Viele Ziele bereits in den EU-Strategien enthalten
Zu den "Hausaufgaben" gehört für EU-Kommissar Sinkevičius jetzt für die EU-Mitgliedstaaten die Strategien vorzugeben, wie das Abkommen von Montreal in der EU umgesetzt werden soll. Wichtig ist laut dem EU-Kommissar, das Abkommen nicht als Auswahlmenü zu betrachten: Die Regierungen dürften jetzt kein Rosinenpicken betreiben und sich nur auf die "low hanging fruits", also auf leicht erreichbare Ziele, konzentrieren. "Wir müssen das Abkommen als Ganzes umsetzen", sagt Sinkevičius BR24.

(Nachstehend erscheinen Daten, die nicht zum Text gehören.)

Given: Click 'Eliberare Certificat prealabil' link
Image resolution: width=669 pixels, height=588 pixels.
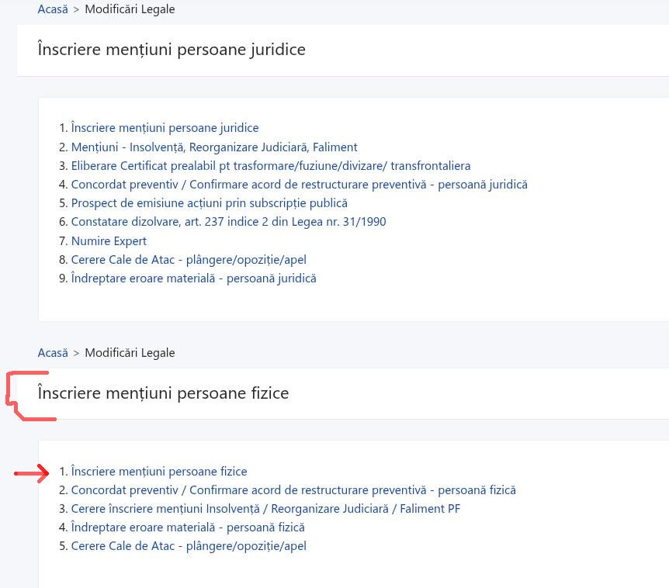Looking at the screenshot, I should (x=270, y=166).
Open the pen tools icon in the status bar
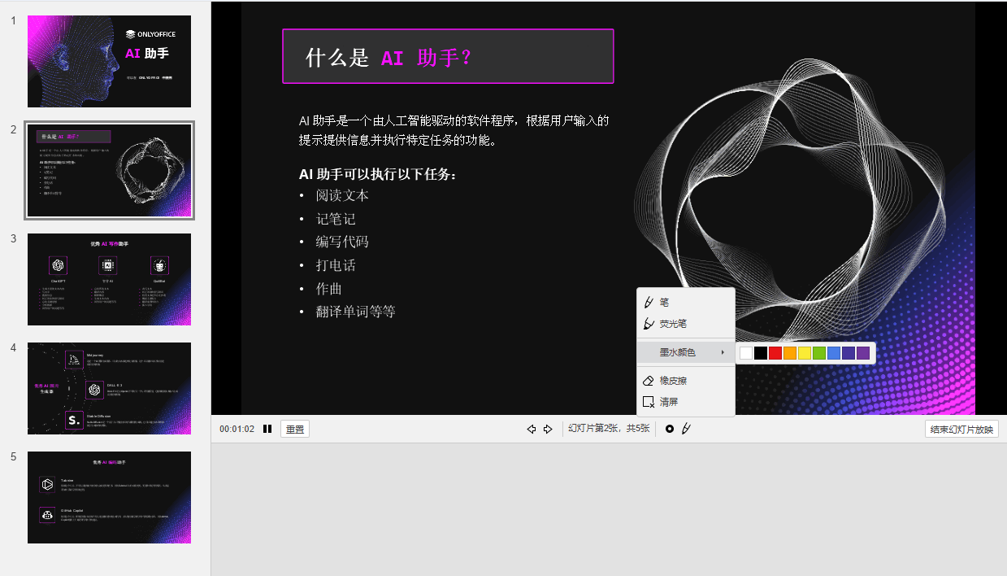Image resolution: width=1007 pixels, height=576 pixels. point(687,429)
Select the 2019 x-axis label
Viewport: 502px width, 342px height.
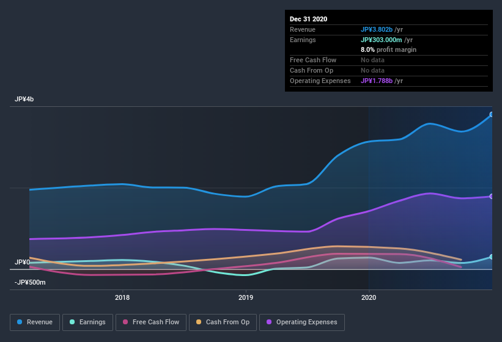(246, 297)
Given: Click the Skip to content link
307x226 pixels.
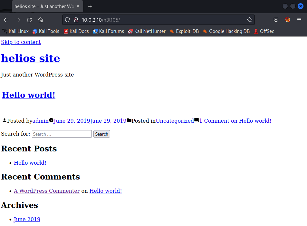Looking at the screenshot, I should point(21,42).
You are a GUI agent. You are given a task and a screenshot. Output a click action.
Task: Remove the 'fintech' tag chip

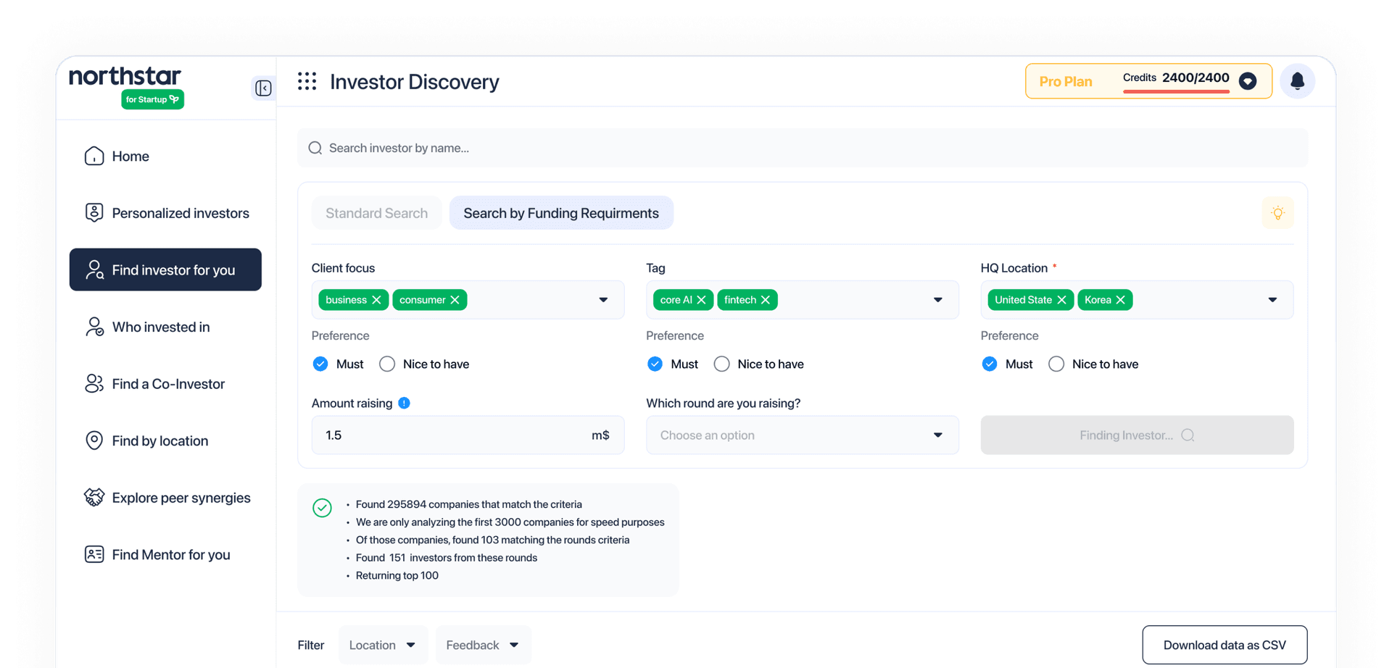766,300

Heißt: Nicht nur einzelne Ziele wie zusätzliche Schutzgebiete, sondern das ganze Paket, inklusive Pestizide und Dünger reduzieren, Plastikverschmutzung stoppen, Natur renaturieren, umweltschädliche Subventionen abbauen und generell den Schutz der Biodiversität bei allen wichtigen politischen Entscheidungen mitdenken. Tatsächlich finden sich etliche der Ziele aus dem Abkommen von Montreal bereits so oder so ähnlich in den Strategien der EU, im Green Deal mit der Biodiversitäts- und der Farm-to-Fork Strategie oder dem Null-Schadstoff-Aktionsplan wieder. Seit Anfang des Jahres arbeitet die EU-Kommission laut Sinkevičius vor allem daran, zu überprüfen, inwieweit die Strategien die Zielvorgaben von Montreal bereits erfüllen oder noch nachgeschärft werden müssen.

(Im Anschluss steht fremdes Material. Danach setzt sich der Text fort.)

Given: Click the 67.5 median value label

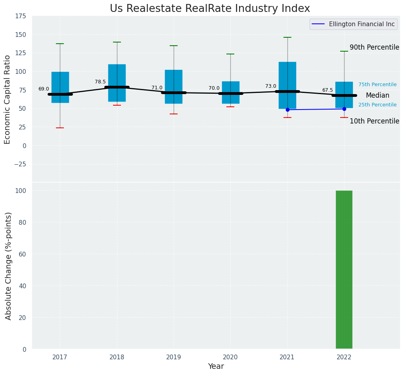Looking at the screenshot, I should (x=327, y=90).
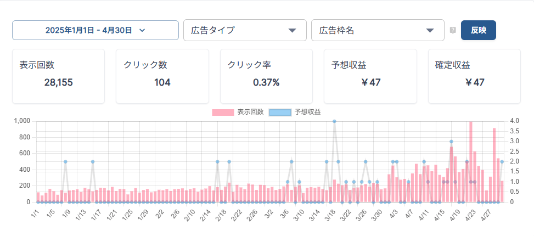The height and width of the screenshot is (236, 534).
Task: Click the pink 表示回数 legend color box
Action: point(223,112)
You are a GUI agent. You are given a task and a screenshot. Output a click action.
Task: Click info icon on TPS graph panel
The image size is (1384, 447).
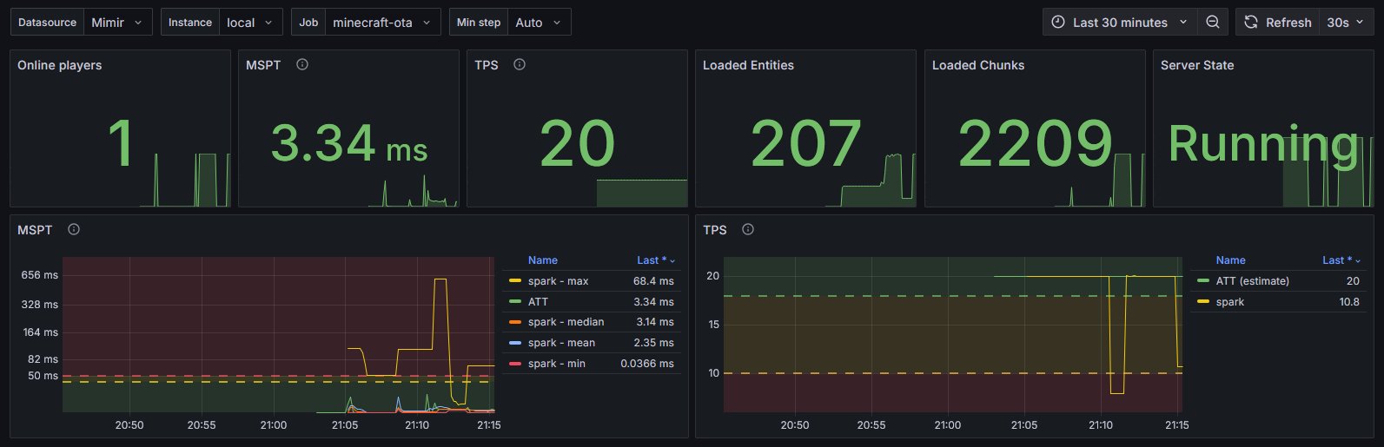click(748, 229)
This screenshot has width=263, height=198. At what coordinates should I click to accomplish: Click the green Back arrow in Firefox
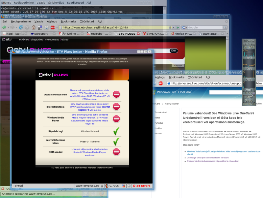4,27
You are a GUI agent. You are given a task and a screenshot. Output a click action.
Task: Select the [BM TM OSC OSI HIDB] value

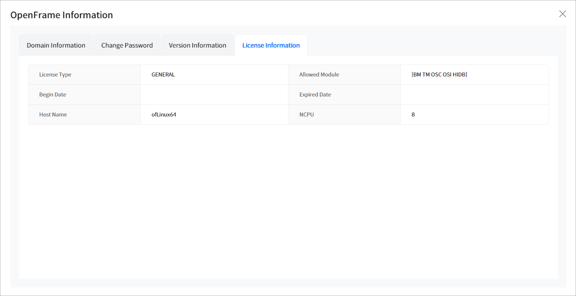pyautogui.click(x=439, y=75)
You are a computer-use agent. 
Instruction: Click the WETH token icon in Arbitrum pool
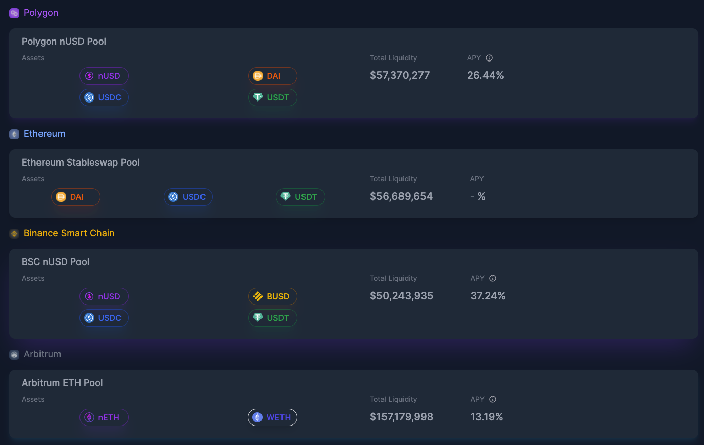pos(257,417)
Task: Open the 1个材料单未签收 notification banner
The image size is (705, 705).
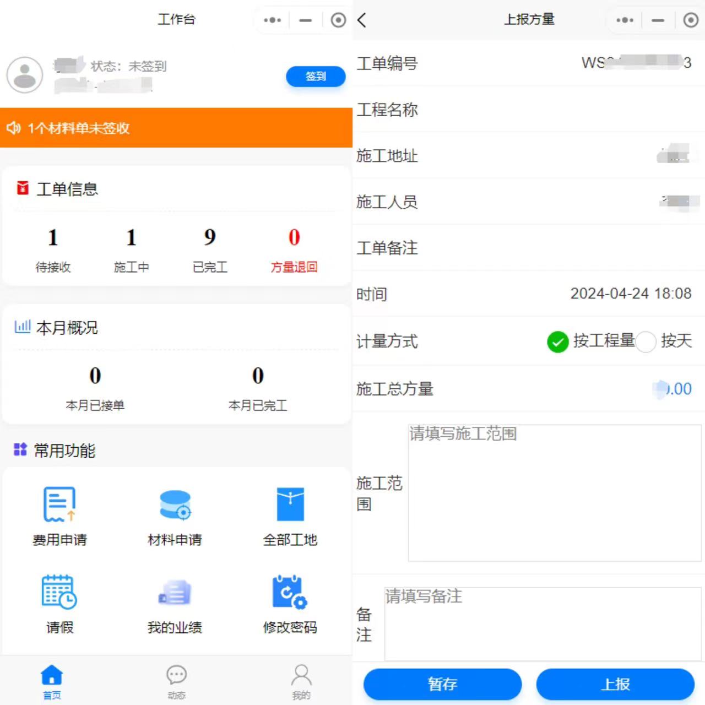Action: point(176,128)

30 Prozent Schutzgebiete in der EU: So viel Fläche fehlt noch
Teilweise sind die Ziele der EU sogar ambitionierter als das, was in Montreal festgelegt wurde. Zum Beispiel beim sogenannten 30x30-Ziel. 30 Prozent der Fläche an Land und in den Meeren soll weltweit unter Schutz gestellt werden. Die EU geht sogar noch weiter und will ein Drittel davon unter strengen Schutz stellen. Eine wirtschaftliche Nutzung wie etwa Fischerei oder Holzwirtschaft wäre in diesen Gebieten dann nicht mehr oder nur noch sehr eingeschränkt möglich. Dafür fand sich in den Verhandlungen der UN-Biodiversitätskonferenz keine Mehrheit.

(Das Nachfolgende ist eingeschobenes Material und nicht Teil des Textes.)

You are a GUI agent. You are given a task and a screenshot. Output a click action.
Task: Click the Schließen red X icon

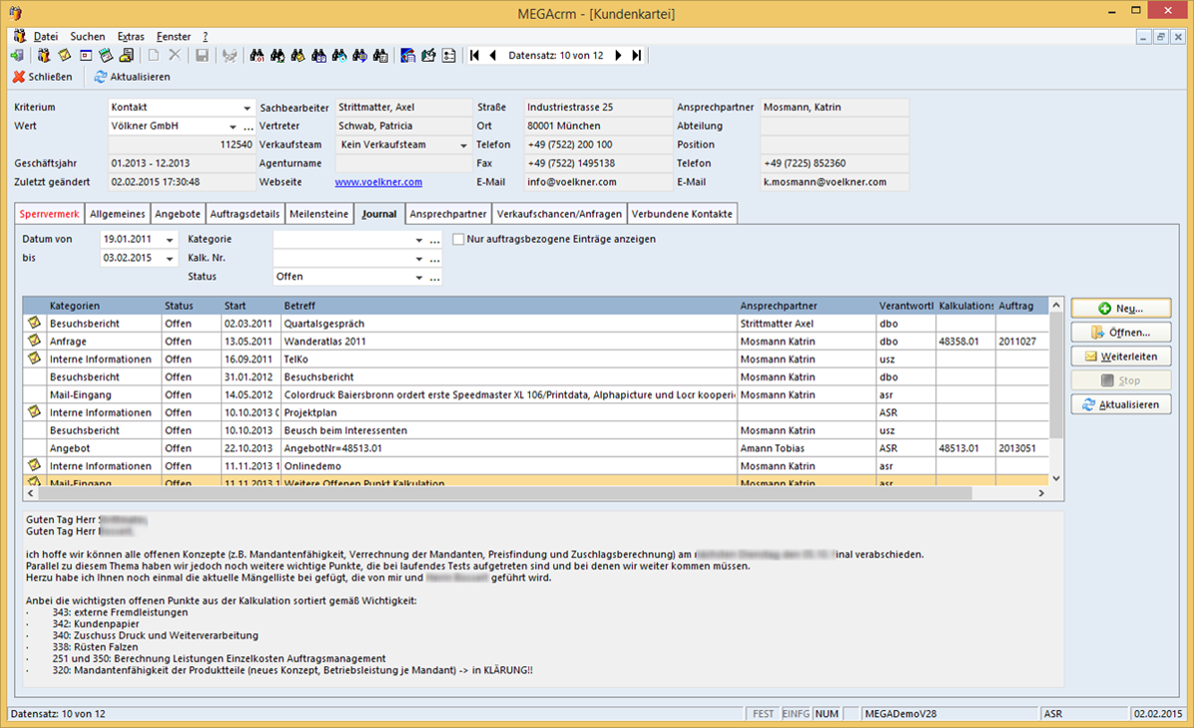(x=19, y=77)
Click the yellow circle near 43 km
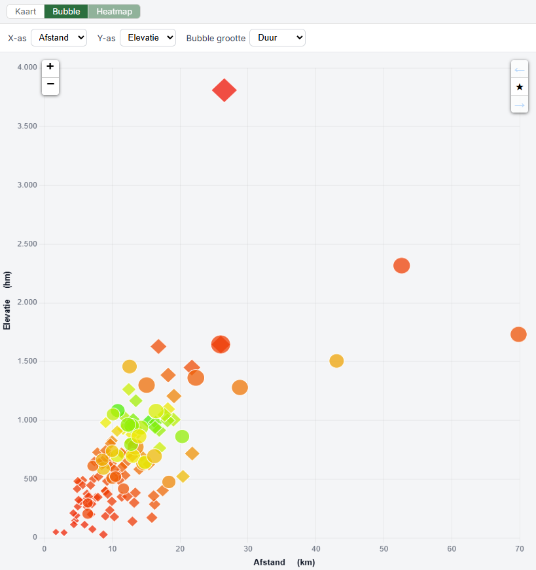Image resolution: width=536 pixels, height=570 pixels. pos(336,361)
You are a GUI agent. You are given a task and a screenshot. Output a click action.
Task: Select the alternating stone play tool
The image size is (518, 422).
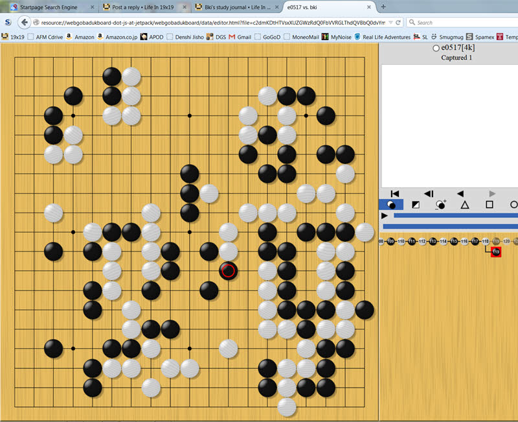[391, 205]
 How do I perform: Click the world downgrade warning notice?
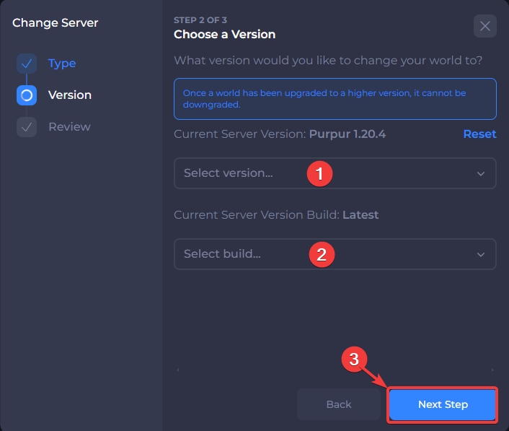335,99
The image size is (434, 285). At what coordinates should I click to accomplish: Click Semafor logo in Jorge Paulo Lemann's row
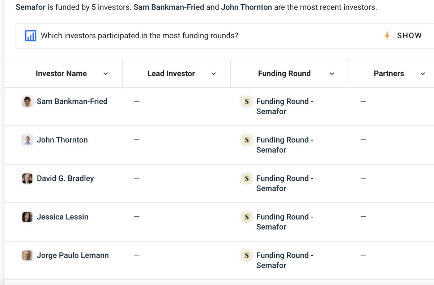pos(247,255)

Dennoch müssen die EU-Mitgliedsstaaten dazu noch zusätzliche Gebiete schützen. Laut dem EU-Umweltkommissar stehen 26 Prozent der Flächen an Land unter Schutz. Es fehlen also nur noch vier Prozent zum Erreichen des Ziels. In den Meeresgebieten ist die Lücke größer: Elf Prozent der Fläche seien dort geschützt, 19 Prozent fehlen noch. Zum Vergleich: Weltweit müsste sich zum Erreichen des 30x30-Ziels die geschützte Fläche an Land verdoppeln und auf dem Meer vervierfachen.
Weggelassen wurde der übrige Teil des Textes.